German software giant SAP is there as well, benefiting from the fact that they can pay their Indian workers 17 percent of what their employees in the West get. The outsourcing means new jobs for the 650,000 Indian software professionals and brings with it a sharp increase in the amount of interaction with foreign clients.
But basic problems of communication remain in a country where phrases like, “What is your good name, sir?” are still commonly used and where a man shaking hands with members of a group would leave out the women present.
"Other than the language, even simple things like head-nodding mean different things," said Professor Herbert Weber, who heads the Fraunhofer Institute for Software and Systems Technology in Berlin. In Germany, a nod of the head usually means yes, whereas in India it is used for both yes and no and doesn't carry much weight, according to Weber.

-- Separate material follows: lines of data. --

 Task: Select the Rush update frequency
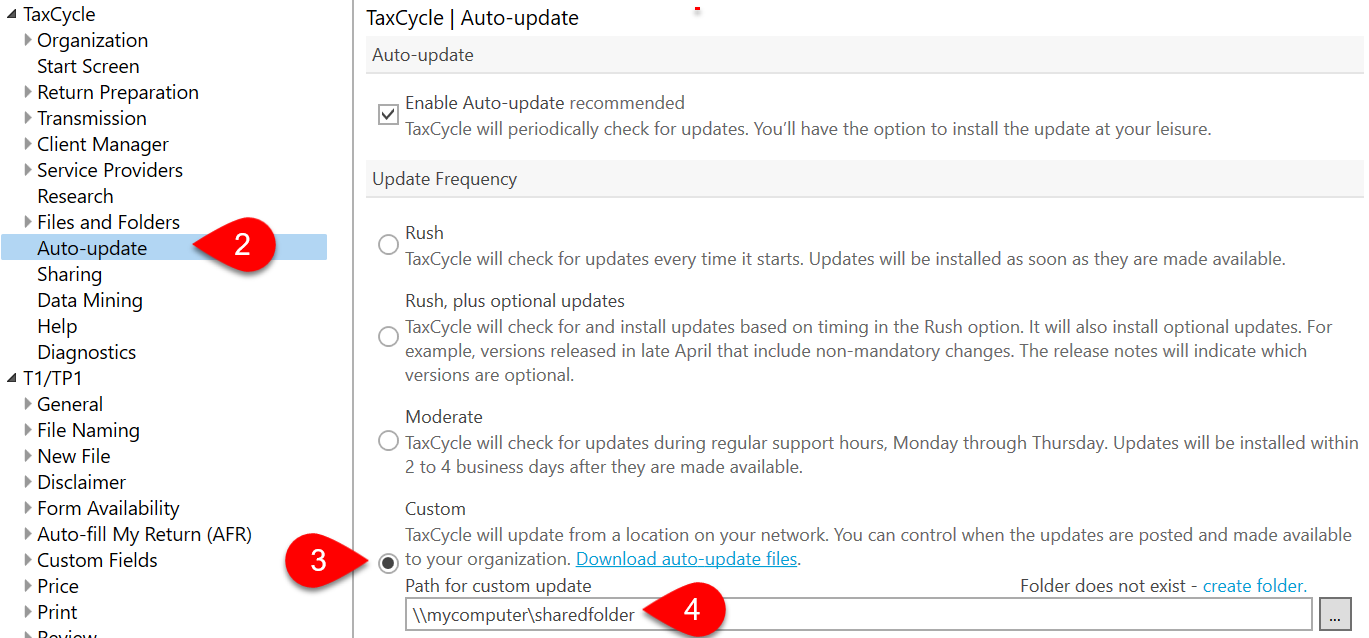tap(388, 244)
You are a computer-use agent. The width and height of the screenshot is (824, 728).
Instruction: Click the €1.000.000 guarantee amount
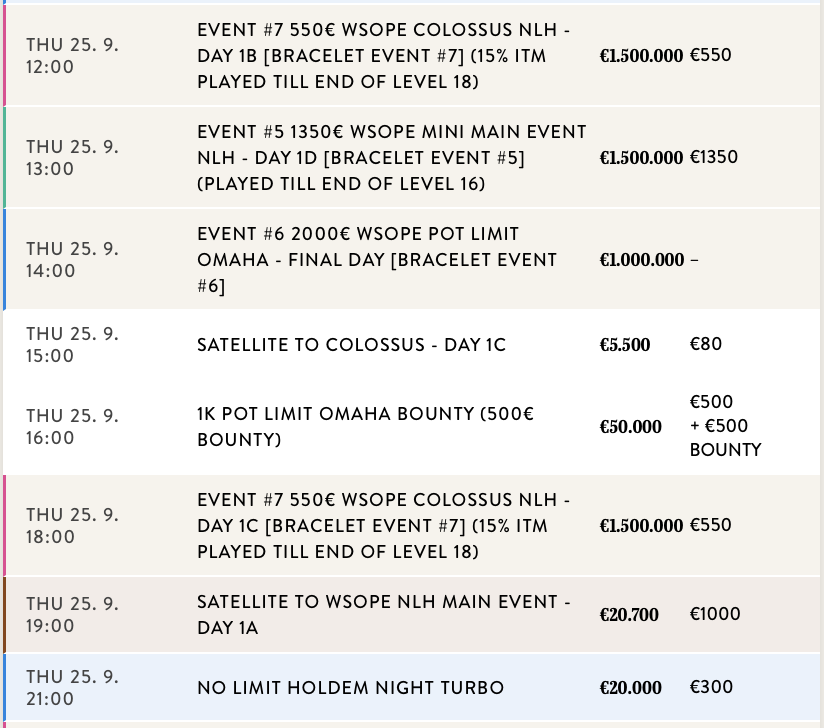tap(641, 260)
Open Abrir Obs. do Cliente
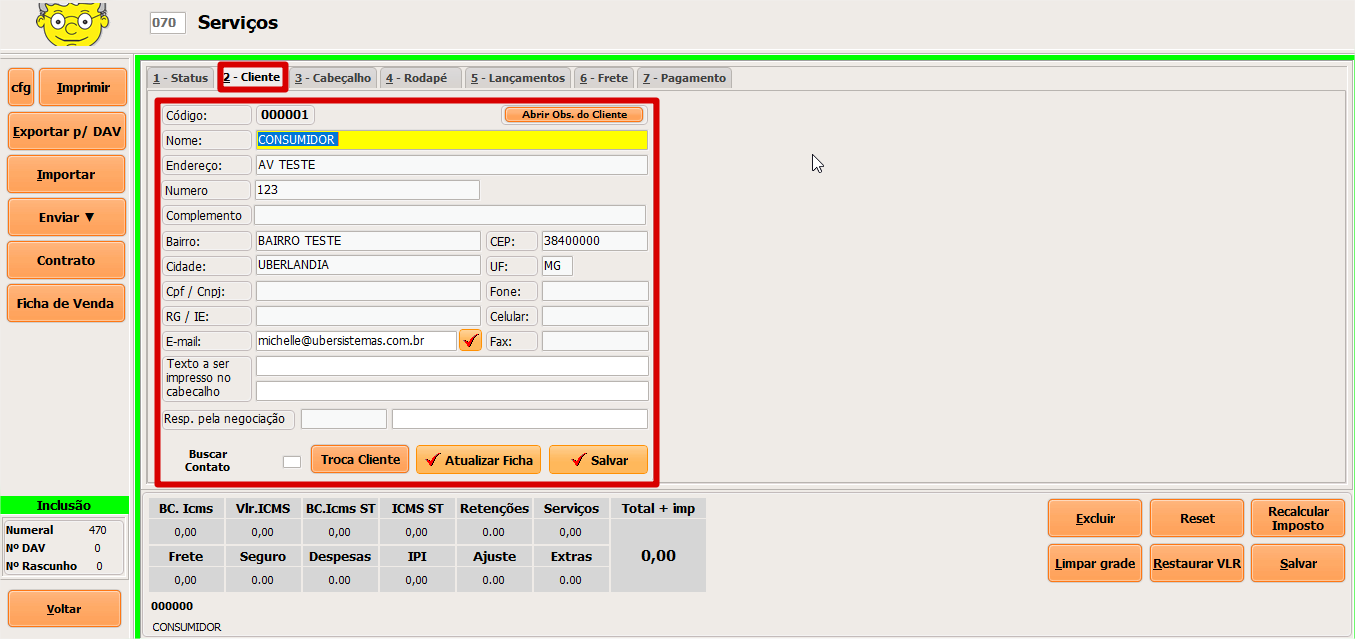Image resolution: width=1355 pixels, height=639 pixels. pos(574,115)
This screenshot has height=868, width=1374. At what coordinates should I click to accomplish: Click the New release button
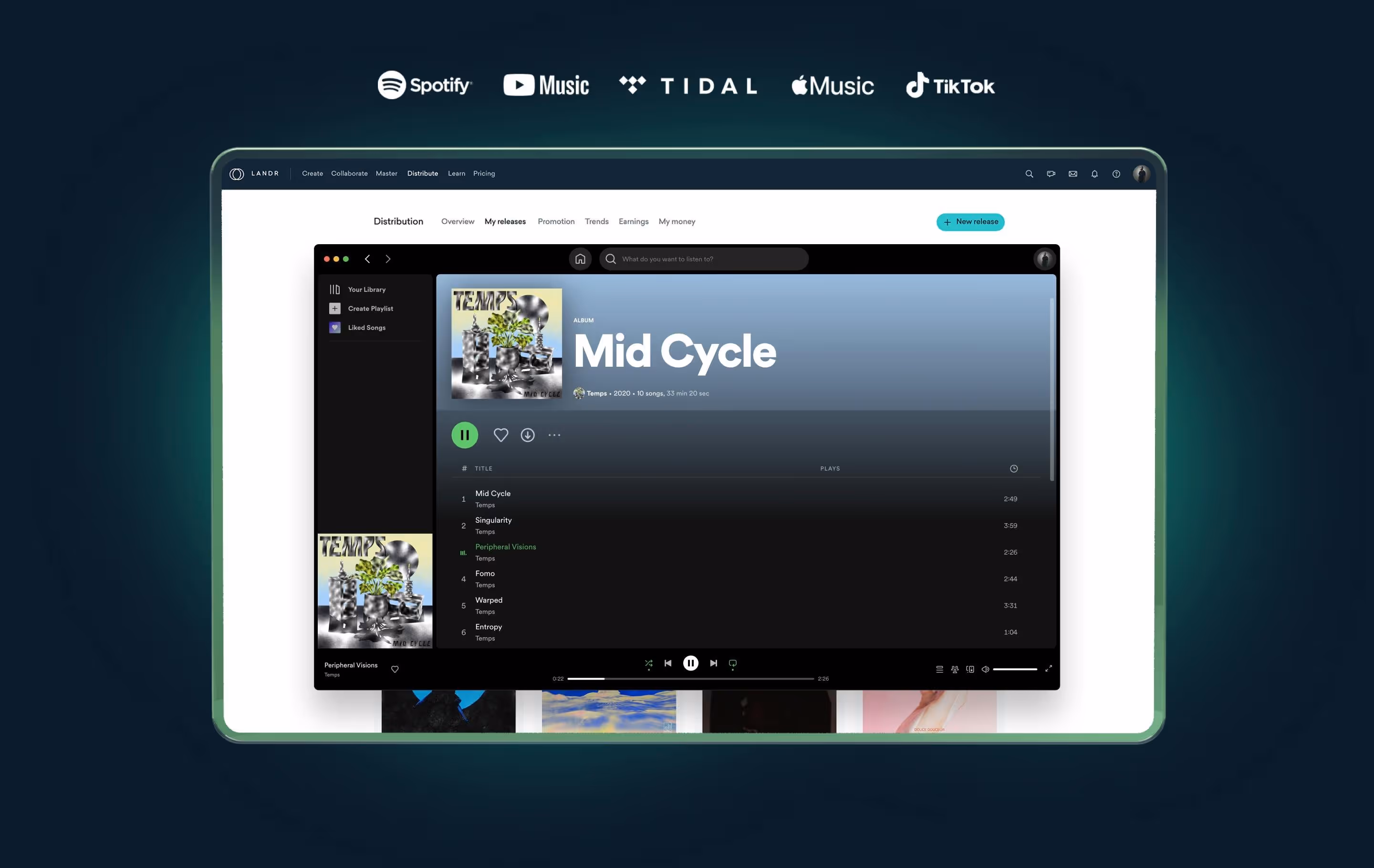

"Though the IT world does not demand the social skills as required in the hospitality industry, one cannot afford to distract clients at presentations with mannerisms that may appear odd," Diya Banerjee, who runs a consulting firm that works with institutes that offer etiquette courses, told DW-WORLD.
Lessons in Western ways in demand
In the past two years, dozens of such institutes have been popping up in big Indian cities like Bangalore, Hyderabad and Pune. The enrollment is not limited to individuals like Verma, said Banerjee. Multinational companies like GE Capital also send their employees there.
"Some of these institutes offer a wide variety of courses from accent change for call center workers to etiquette for techies," she said.
Although software companies employing high-end analysts in India have only recently begun using firms like Intellisoft, call centers providing service support to Western companies have been training workers to perfect foreign accents and deal with screaming customers for many years.
"We have been reorienting our employees at call centers. That includes telling them about the Western way of life, the geographic and demographic details of the various states they have to call and making them watch Hollywood films and tapes with dialogue in American or Canadian accents," said Soorej Sachindran, who speaks with a perfect American accent despite never having been to the U.S.
The team manager at Manipal Informatics, which does call center work for American and Canadian companies, requires his employees learn American and Canadian slang, something that comes in handy when trying to understand angry customers at the other end of the line.
"Telemarkting means listening … and we have to tell our employees that the expletives and 'no's' are not directed against them," he said.
Germany on the outsourcing bandwagon
The booming manners and language sector has yet to realize its full potential, as more and more companies shift operations to India. German companies, especially, are pushing the trend.
All of Lufthansa's global reservations and inquiries are handled from India, and Deutsche Bank, Siemens and DaimlerChrysler have also outsourced international call center operations. Experts nevertheless think the outsourcing between Germany and India has more room to grow.
"It's a win-win situation for German companies. India promises lower overhead costs," said Ketan Shukla, the commerce attaché at the Indian embassy in Berlin.
On a recent visit to Germany a high-powered Indian IT delegation lead by N.R. Narayanmurthy, chairman of Infosys, one of India's biggest software groups, said that between 10,000 and 30,000 employees should be trained in German in the next two years.
Verma is already ahead of the game. On his resume, his recently completed social behavior class sits next to a listing of his certificate in German from the Goethe Institute in Pune.